4. Attorney General Opinions No. 2006-16 (K.S.A. 19-1930 permits a county to assess a county inmate a per diem charge for all time spent in a county jail, if a inmate is convicted); 2006-11 (the county sheriff has control over county jail operations unless a county correctional system has been properly established); 2001-55 (county sheriffs must comply with municipal court orders concerning incarceration); 2001-42 (per diem charge by county to city for maintenance of city prisoners), 94-158 (a county is responsible for jail expenses incurred by prisoners who are arrested for violating state law, irrespective of whether the prisoners were arrested by city police officers, KBI agents, or highway patrol officers); 91-85 (counties are responsible for the costs associated with persons arrested under state law while cities incur the costs associated with persons arrested under city ordinances); 83-93 (neither a sheriff nor a board of county commissioners may, as a precondition to receiving prisoners committed to a county jail by a city, require that the city agree to indemnify the county and sheriff for civil liability.

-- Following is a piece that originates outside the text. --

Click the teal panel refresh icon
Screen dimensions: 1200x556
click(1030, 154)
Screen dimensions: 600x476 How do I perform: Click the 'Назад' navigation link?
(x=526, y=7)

However, pursuant to K.S.A. 19-1930, cities are liable for expenses of housing city prisoners held in county jail, including the medical expenses of such prisoners); and 79-13 (K.S.A. 19-1930 authorizes and requires a county jail to house city prisoners).

5. Emphasis added.

6. Lyon-Coffey Elec. Co-op., Inc. v. State Corp. Comm'n, 29 Kan.App.2d 652, 660-61 (2001) (internal citations omitted). Emphasis added.

7. Liability for medical expenses of an arrestee is dependent upon whether the arrestee was arrested and charged with a state law or a municipal law violation. If the former, county is liable; if the latter, city is liable. 237 Kan. at 815-816.

8. "We hold that so long as an offender is arrested for violation of a state law and in due course is charged with a state crime and delivered to the county jail for confinement, the medical and other incidental expenses incurred as a consequence of and following his arrest, and until his transfer to such facility, are chargeable to the county. We further hold that a county's liability for charges and expenses for safekeeping and maintenance of the prisoner, including medical expenses, does not depend on which police agency happens to be called to the scene of the alleged crime or whether such expenses were incurred before or after he is placed in a county jail. The controlling factor is that the prisoner was arrested and subsequently charged with violation of a state law." 237 Kan. at 815. Emphasis added.